▶ [About this task] In the records below, find the line holding "Image resolution: width=723"; copy it and every line after it to the end, omitting all images.

▶ [Dataset]

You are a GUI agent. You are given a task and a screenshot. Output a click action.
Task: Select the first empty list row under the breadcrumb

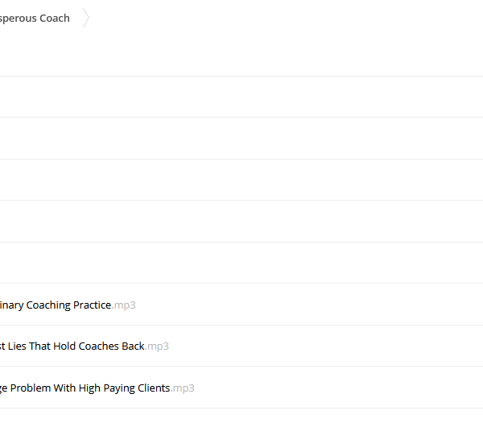click(x=242, y=97)
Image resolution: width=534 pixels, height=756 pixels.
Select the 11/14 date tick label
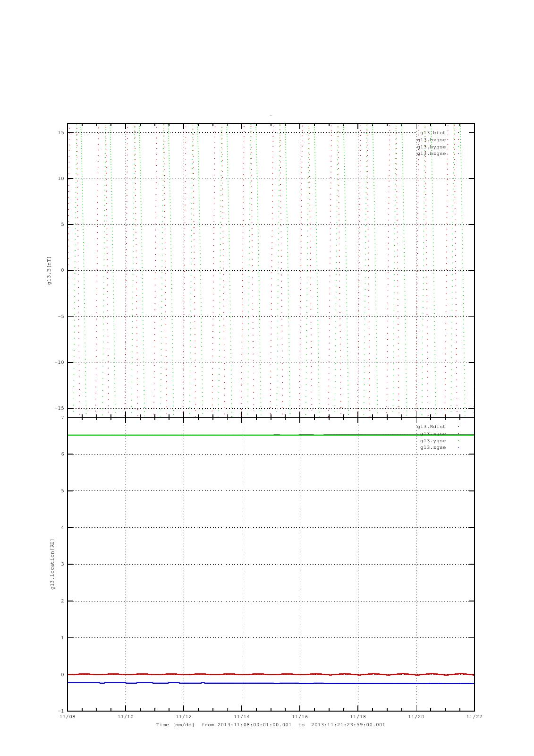click(242, 717)
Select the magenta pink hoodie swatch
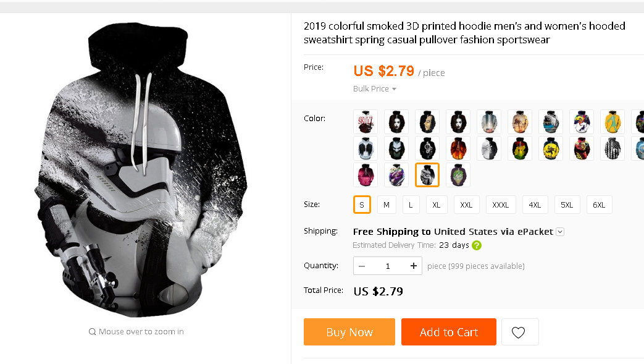 [x=366, y=175]
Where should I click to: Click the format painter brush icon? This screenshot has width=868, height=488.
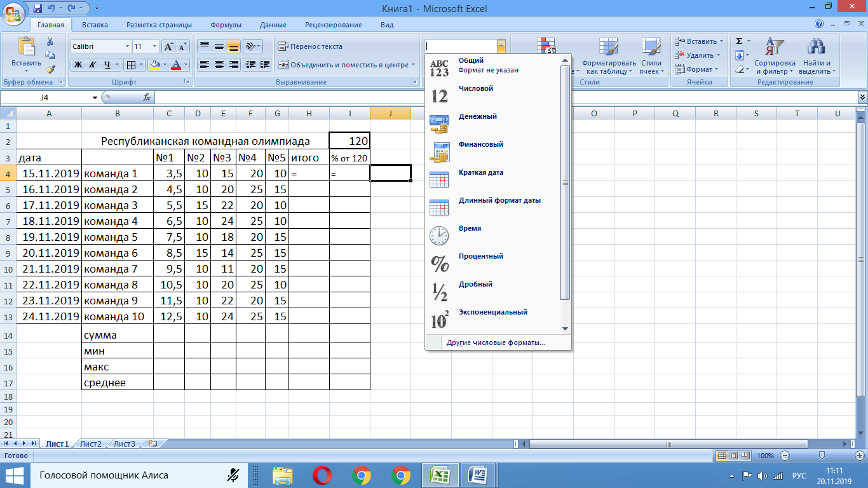pos(50,69)

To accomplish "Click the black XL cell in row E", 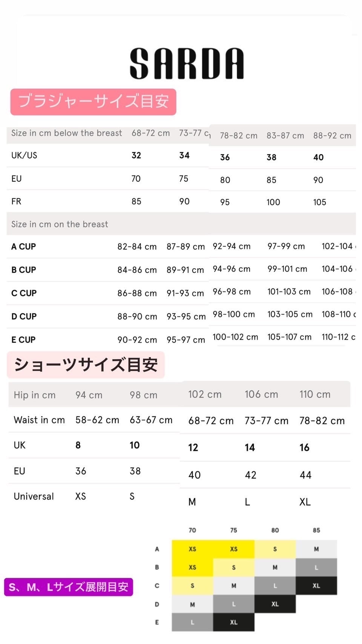I will click(x=233, y=622).
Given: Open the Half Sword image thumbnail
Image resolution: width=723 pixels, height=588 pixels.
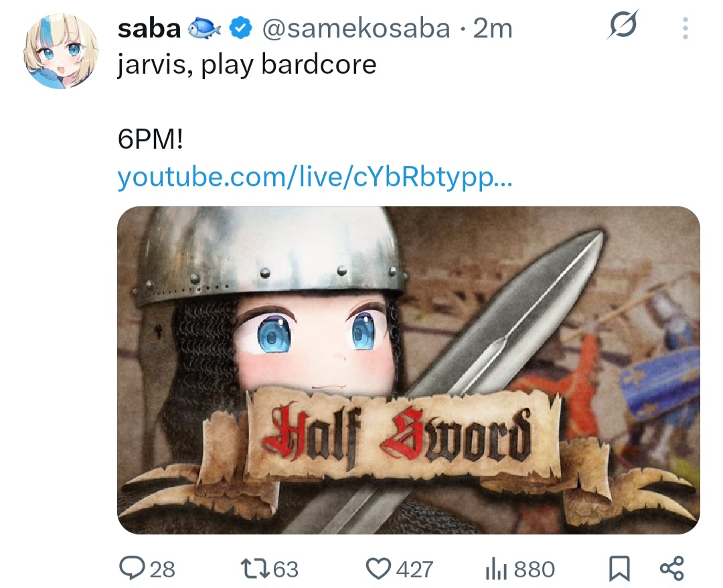Looking at the screenshot, I should coord(408,370).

▶ [Reply to the exercise]
Image resolution: width=723 pixels, height=588 pixels.
Looking at the screenshot, I should coord(408,370).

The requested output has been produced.